• Estratto fornito
══════════════════════════════

Tra i 27 libri presentati al Premio Strega 2014 è stato segnalato all’attenzione dei lettori “To Jest” di Fabio Izzo, un giovane scrittore di Acqui Terme, una cittadina in provincia di Alessandria. Il romanzo, edito dall’Associazione Culturale Il Foglio, è stato presentato al concorso da due persone di cultura, nello specifico da Predrag Matvejević, scrittore e accademico croato, e Elisabetta Kelescian, ambasciatrice d’Italia a Helsinki. Non a caso sono state queste due persone a far conoscere il romanzo: l’autore, infatti, ha sempre mostrato attenzione particolare per alcuni Paesi dell’Europa nord – orientale, come appare anche proprio da “To Jest” (dal polacco “Questo è”). Il libro fa seguito ad altri dell’autore:
- “Eco a perdere”, definito nel blog di Izzo stesso
“un gioco di virtuosismi, di dialoghi con un alter ego che domanda cose criptiche , che permette che l’autore si specchi, che chi legge si trovi, o si perda per poi ritrovarsi quattro righe più avanti o mai più”
- “Balla Juary”, storia di un giovane meridionale che si sente estraneo all’ambiente del Nord Italia ove si trasferisce,
- “Il Nucleo”, con una parte autobiografica e l’altra di fantasia, ambientato sia nel Basso Piemonte che a Varsavia,
- “Doppio umano”, la storia di un poeta del Camerun che si rifugia in Polonia.
Fabio Izzo si dimostra un autore piuttosto particolare che sicuramente ha tante cose da dire ai lettori. Conosciamolo meglio!
- Ci parli un po’ di lei: chi è Fabio Izzo?
Stando alle mie biografie, più o meno ufficiali, sono un polonista artigiano freelance che nel poco tempo libero scrive anche dei libri, cinque finora. Ho scritto anche due canzoni, una (questa: https://www.youtube.com/watch?v=LODji9XVrZI) collegata ad un mio libro. Nella mia pazza storia artistica si segnalano anche poesie pubblicate all’estero, l’ultima a Liverpool in occasione della scomparsa di Margaret Thatcher e un’opera teatrale.
- Da dove viene la sua passione per la scrittura?
Dall’infanzia, ricordo che riscrivevo, a modo mio i campionati di calcio, cercando di riparare i torti subiti dalla mia squadra del cuore. Ma il mio primo grande amore letterario fu “Cristo si è fermato a Eboli”, lettura estiva scolastica. Quel libro mi ispirò a raccontare realtà umili, lontane, distanti, aliene.

══════════════════════════════

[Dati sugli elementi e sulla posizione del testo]
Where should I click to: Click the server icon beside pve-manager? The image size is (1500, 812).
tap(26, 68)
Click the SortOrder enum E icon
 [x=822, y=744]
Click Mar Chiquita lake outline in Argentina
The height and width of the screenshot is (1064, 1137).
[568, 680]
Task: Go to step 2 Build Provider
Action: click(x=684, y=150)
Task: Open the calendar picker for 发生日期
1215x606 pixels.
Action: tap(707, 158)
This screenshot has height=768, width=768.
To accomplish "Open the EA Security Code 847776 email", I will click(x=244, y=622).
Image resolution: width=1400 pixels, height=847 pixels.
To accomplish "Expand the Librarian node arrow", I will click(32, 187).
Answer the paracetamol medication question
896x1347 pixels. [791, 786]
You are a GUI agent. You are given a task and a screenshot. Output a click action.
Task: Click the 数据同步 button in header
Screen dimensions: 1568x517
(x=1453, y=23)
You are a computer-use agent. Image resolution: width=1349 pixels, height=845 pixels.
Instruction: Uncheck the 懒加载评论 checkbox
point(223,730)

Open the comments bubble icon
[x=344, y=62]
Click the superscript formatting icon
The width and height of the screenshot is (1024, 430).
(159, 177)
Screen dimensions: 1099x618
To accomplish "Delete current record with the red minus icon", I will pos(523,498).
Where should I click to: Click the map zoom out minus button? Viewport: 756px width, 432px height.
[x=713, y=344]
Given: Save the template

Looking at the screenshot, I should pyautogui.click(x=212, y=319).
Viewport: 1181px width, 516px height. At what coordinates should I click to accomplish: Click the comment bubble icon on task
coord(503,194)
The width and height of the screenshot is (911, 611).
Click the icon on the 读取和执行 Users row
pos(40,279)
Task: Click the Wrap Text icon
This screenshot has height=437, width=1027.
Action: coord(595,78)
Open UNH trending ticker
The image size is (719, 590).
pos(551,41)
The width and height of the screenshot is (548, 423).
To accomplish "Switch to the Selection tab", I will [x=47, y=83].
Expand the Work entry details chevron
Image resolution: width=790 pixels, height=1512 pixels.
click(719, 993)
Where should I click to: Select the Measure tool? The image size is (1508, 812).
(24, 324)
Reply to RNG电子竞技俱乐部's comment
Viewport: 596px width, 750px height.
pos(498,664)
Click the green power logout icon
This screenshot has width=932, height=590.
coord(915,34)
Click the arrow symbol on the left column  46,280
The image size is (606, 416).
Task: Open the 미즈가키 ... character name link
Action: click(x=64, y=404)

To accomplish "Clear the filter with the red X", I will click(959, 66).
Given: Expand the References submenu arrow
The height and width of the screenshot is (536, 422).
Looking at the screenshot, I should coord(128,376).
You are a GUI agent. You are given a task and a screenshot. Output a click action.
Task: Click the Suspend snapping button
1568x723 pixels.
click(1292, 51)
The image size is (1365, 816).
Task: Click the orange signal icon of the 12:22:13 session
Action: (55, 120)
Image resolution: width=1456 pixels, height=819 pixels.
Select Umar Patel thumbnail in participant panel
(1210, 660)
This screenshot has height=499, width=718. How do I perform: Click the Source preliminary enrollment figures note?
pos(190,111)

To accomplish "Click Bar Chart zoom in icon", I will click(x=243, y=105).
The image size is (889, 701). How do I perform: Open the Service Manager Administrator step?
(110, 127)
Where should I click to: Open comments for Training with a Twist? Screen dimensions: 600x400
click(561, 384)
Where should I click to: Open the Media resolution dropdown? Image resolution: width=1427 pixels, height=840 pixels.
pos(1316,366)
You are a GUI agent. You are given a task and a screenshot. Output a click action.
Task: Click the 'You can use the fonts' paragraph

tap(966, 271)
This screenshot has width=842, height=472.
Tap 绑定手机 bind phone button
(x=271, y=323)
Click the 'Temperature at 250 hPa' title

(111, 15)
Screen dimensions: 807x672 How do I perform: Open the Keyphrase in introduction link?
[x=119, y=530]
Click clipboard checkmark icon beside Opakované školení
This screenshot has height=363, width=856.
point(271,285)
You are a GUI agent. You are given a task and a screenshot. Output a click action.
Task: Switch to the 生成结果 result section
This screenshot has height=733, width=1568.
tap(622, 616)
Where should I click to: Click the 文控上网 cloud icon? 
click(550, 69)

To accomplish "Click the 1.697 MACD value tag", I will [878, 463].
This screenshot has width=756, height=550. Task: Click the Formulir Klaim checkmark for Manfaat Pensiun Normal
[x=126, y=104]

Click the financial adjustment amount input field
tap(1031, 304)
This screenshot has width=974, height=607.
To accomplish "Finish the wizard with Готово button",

══════════════════════════════

• Compito assegnato 1
Elenca i titoli dei libri precedenti dell'autore che l'estratto fornito riporta dopo la frase "Il libro fa seguito ad altri dell'autore".
• Compito assegnato 2
Riscrivi dall'estratto fornito la parte che inizia con le parole contenenti "- Da dove viene" e finisce con "lontane, distanti, aliene.", sostituendo "calcio" con "pallavolo".

• Risposta scritta 1
- "Eco a perdere"
- "Balla Juary"
- "Il Nucleo"
- "Doppio umano"

• Risposta scritta 2
- Da dove viene la sua passione per la scrittura?
Dall’infanzia, ricordo che riscrivevo, a modo mio i campionati di pallavolo, cercando di riparare i torti subiti dalla mia squadra del cuore. Ma il mio primo grande amore letterario fu “Cristo si è fermato a Eboli”, lettura estiva scolastica. Quel libro mi ispirò a raccontare realtà umili, lontane, distanti, aliene.